Na minha infância havia um personagem louco que caminhava pelas ruas do bairro portando um pedaço de um espelho.Ele nunca olhava para as coisas e pessoas diretamente, mas sempre através daquele pedaço de espelho.Apressadamente, contorcendo-se, ele se esforçava para em muitas posições mover o tronco e a cabeça, virando também o pedaço de espelho em várias direções, como se quisesse apreender dos seres todas as suas faces, tal como o faz o artista cubista.Mas naquele pedaço tudo o que se refletia eram pedaços, um mundo em pedaços.O louco carecia da ideia que, dando saúde a seus olhos, permitiria que ele visse cada coisa como parte de um todo, a começar por ele mesmo. Aquele pedaço de espelho pertencera a um espelho cuja unidade se quebrara e jamais voltaria, talvez, a ser restituída.E, junto com a unidade perdida, perdeu-se para aquele homem a unidade da linguagem, do seu corpo, da sua mente.Assim, procurava ele pela unidade onde ela jamais esteve.E a mera soma de pedaços só faz aumentar o tamanho do todo perdido ( como as muitas fotos guardadas do amor que acabou).
O todo é sempre maior que suas partes. Mas é um maior  que não torna cada parte dele menor do que si mesma; ao contrário, quanto mais cada parte  expressar, em seu íntimo, esse todo, mais ela se torna maior , mais ela existe, mais ela se compõe com a outra parte, mais ela adquire singularidade e afirma sua diferença, sem negar ou destruir a outra parte, que é outra parte do mesmo todo. O que é verdadeiramente maior nunca diminui, nunca age por "comparamentos", mas por "comunhão". Enfim, diminuir é negar ( e como poderia o todo negar sua parte? Se ele o fizesse, estaria negando a si mesmo, o que seria um absurdo!).
Fernando Pessoa narra em um de seus poemas um fato que ele presenciara ainda bem jovem: distraída, a ama deixa cair , do alto de uma escada, um vaso de rara porcelana. O vaso rola pela escada, salta sobre o último degrau e se quebra, esparramando-se pelo chão em incontáveis pedaços, como estrelas sem um céu.Em cada um dos pedaços, Pessoa se viu inteiro, como "outro": "e havia mais cacos do que havia de louça no vaso".
Conforme afirma Arnheim, "um pedaço é como uma melodia interrompida pela metade", enquanto que a parte é feito um momento singular que se conecta com os outros momentos singulares para durarem na continuidade de uma melodia polifônica.O pedaço é sempre incompleto, ao passo que a parte somente se completa por não ser, sozinha, inteira.

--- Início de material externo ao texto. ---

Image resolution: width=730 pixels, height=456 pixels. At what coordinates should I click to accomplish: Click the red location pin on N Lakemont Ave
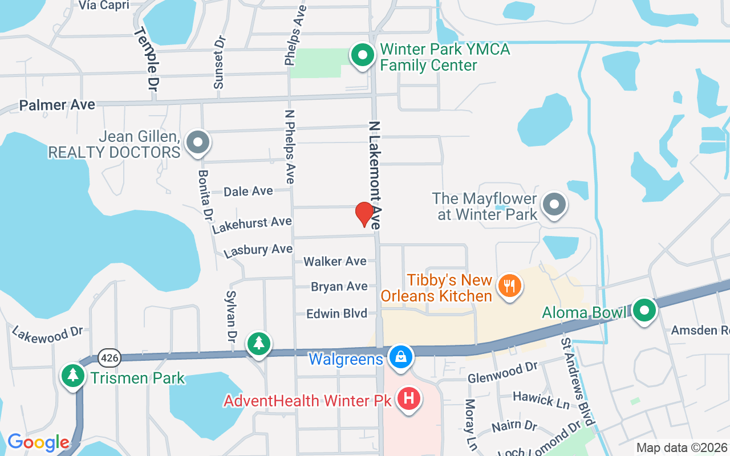click(364, 214)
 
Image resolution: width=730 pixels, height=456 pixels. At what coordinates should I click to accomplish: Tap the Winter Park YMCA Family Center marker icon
click(362, 56)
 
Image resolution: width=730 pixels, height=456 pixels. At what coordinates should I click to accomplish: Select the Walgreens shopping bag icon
click(401, 357)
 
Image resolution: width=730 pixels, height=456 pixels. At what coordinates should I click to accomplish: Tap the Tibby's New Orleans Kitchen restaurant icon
click(506, 285)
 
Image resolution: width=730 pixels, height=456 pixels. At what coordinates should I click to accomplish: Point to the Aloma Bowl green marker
click(645, 311)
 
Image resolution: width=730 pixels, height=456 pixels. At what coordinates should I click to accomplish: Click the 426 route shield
click(108, 358)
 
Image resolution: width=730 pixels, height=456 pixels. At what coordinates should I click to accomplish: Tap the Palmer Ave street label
click(57, 105)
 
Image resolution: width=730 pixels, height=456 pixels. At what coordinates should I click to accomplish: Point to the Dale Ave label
click(248, 192)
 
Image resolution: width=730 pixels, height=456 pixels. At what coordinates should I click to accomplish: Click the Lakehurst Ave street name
click(252, 224)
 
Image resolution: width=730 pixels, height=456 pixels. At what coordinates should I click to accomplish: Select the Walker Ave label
click(335, 261)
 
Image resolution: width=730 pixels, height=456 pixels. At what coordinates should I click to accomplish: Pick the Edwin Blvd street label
click(336, 313)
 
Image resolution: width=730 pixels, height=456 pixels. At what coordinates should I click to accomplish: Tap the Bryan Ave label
click(339, 286)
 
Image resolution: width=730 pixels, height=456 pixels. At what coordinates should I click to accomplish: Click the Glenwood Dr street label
click(502, 373)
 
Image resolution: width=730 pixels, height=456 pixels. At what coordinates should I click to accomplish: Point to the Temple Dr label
click(146, 59)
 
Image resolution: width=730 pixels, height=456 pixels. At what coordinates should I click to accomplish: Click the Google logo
click(38, 442)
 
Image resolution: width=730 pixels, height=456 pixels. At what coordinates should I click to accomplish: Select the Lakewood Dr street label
click(47, 334)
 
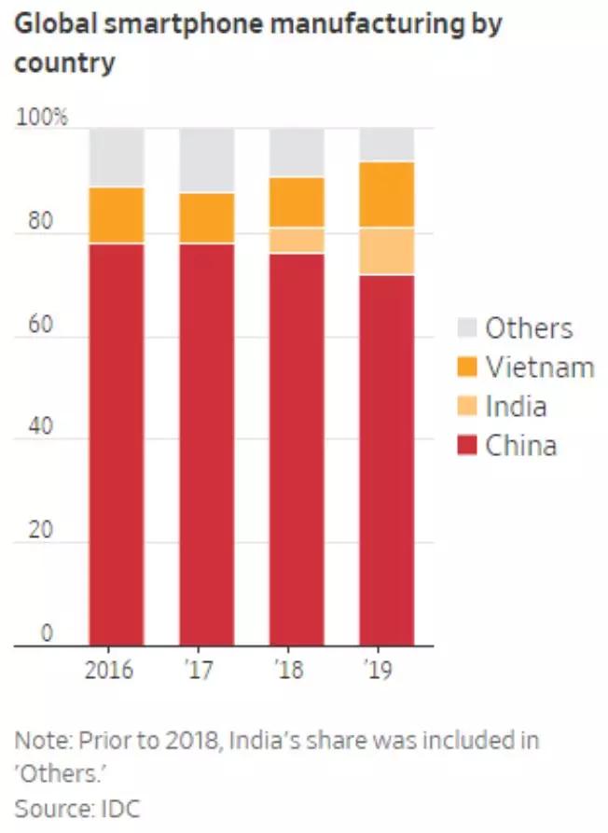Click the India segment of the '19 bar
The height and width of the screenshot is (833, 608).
coord(387,251)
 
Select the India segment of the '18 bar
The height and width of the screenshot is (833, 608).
coord(297,240)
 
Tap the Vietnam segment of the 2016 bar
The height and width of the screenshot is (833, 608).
coord(117,215)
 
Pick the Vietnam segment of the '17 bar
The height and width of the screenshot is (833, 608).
coord(207,217)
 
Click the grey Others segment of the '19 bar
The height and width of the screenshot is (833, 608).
coord(387,145)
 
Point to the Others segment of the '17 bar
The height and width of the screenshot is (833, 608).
coord(207,160)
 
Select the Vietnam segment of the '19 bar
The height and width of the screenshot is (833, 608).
coord(387,194)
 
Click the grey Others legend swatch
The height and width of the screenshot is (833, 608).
coord(467,327)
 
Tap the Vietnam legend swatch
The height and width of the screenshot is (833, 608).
coord(467,367)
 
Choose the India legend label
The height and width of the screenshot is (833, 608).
coord(516,406)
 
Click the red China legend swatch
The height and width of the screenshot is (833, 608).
coord(467,445)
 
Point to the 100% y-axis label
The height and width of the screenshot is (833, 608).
coord(41,118)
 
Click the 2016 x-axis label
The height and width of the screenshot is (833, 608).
coord(108,671)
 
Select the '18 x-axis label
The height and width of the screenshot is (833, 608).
coord(289,671)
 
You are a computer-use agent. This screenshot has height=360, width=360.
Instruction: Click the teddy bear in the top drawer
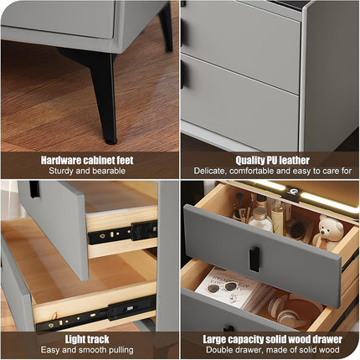click(329, 232)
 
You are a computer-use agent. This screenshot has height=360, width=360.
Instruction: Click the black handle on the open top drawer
click(254, 258)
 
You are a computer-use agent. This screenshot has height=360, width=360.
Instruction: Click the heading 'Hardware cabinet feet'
click(89, 159)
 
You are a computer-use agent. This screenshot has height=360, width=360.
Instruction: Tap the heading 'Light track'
click(89, 339)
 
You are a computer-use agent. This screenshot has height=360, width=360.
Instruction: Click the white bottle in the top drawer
click(261, 219)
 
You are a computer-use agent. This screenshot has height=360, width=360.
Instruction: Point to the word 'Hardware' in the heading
click(61, 159)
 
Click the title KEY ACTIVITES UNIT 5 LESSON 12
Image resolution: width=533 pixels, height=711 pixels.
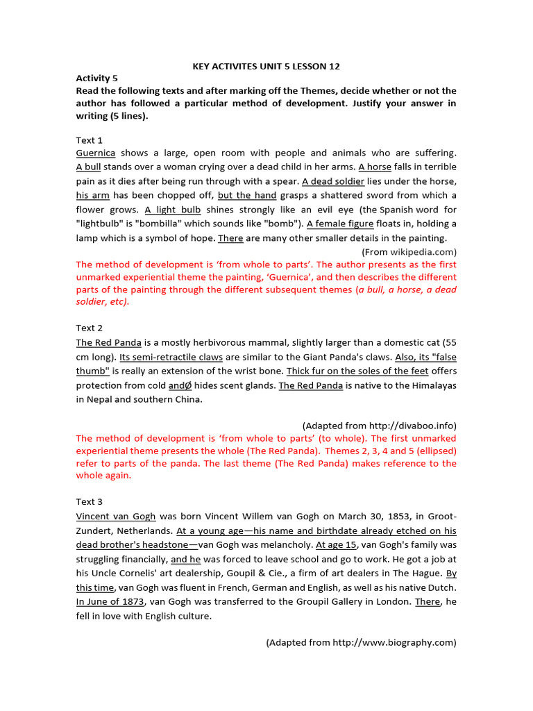(266, 67)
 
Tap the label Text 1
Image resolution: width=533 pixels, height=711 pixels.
(90, 140)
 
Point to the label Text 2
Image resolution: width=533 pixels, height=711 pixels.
(90, 328)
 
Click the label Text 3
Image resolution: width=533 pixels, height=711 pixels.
(90, 501)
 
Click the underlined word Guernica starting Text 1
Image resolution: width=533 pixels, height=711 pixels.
(96, 153)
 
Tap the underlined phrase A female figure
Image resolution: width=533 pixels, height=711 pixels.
(340, 224)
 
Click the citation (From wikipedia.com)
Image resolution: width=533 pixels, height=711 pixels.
(409, 251)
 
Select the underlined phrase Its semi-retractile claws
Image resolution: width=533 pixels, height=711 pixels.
(171, 357)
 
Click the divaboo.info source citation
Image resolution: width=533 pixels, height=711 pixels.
(379, 425)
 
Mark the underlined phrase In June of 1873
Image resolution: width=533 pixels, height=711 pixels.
(110, 601)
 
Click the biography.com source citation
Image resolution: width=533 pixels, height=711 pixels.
(361, 642)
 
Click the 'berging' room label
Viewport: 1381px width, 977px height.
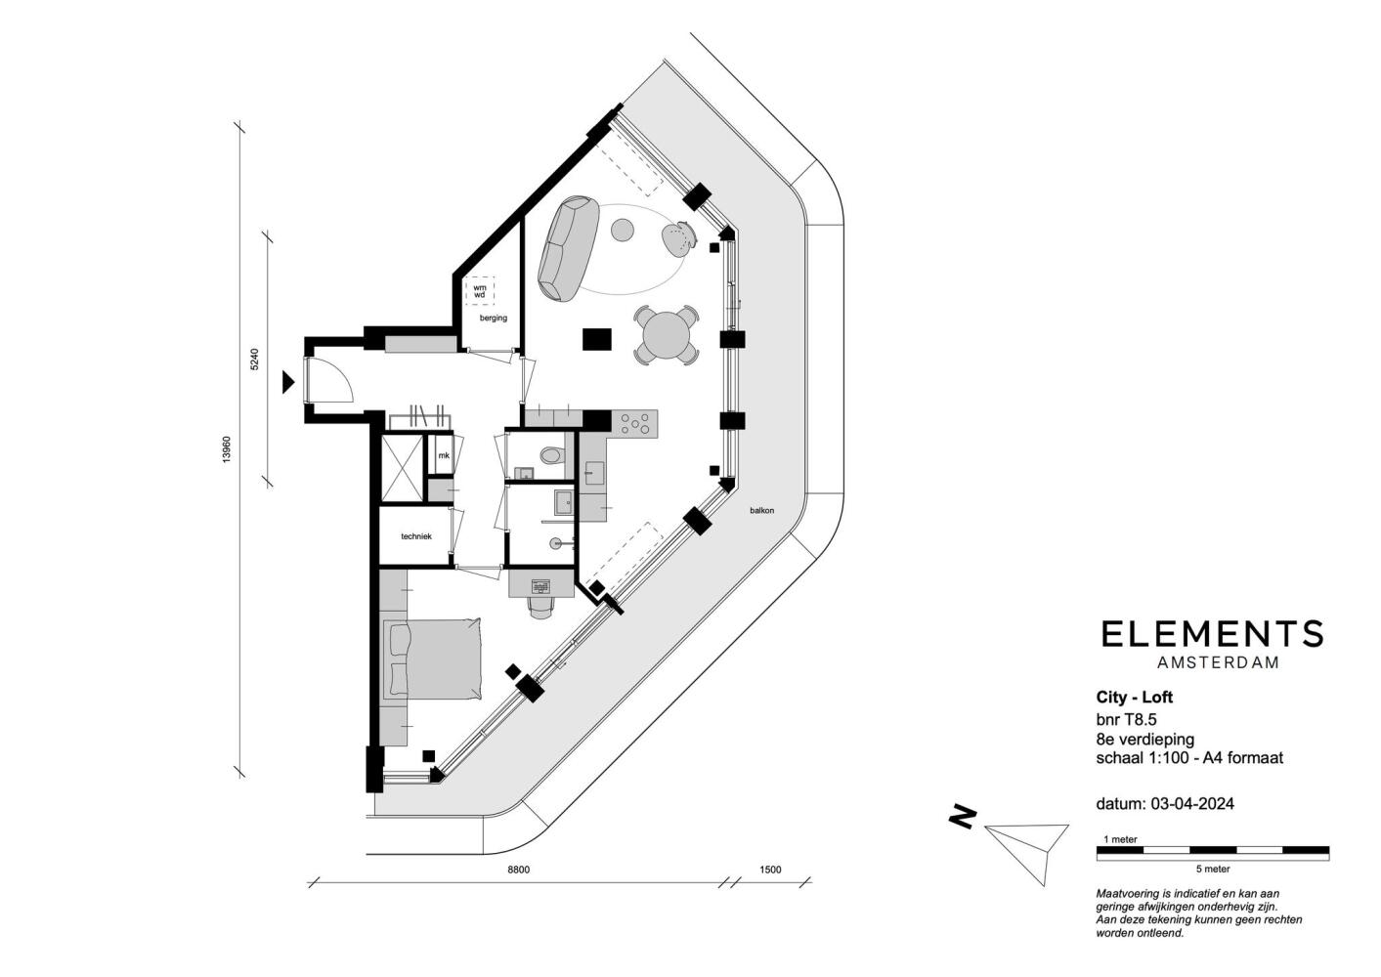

A parte é partícipe, e extrai seu sentido não sozinha, mas em conexão. O pedaço, ao contrário, é sempre desconexo, como se fosse um todo à parte: à parte do todo, à parte de si mesmo. Esse existir como um todo à parte é a solidão característica de tudo o que é pedaço, enquanto que a diferença constituinte de toda singularidade se expressa e se afirma em um fazer parte, mesmo que seja um fazer parte de um "todo ainda por vir", como diria Nietzsche. Esta conexão que constitui uma singularidade recebe, em Deleuze, um nome: agenciamento.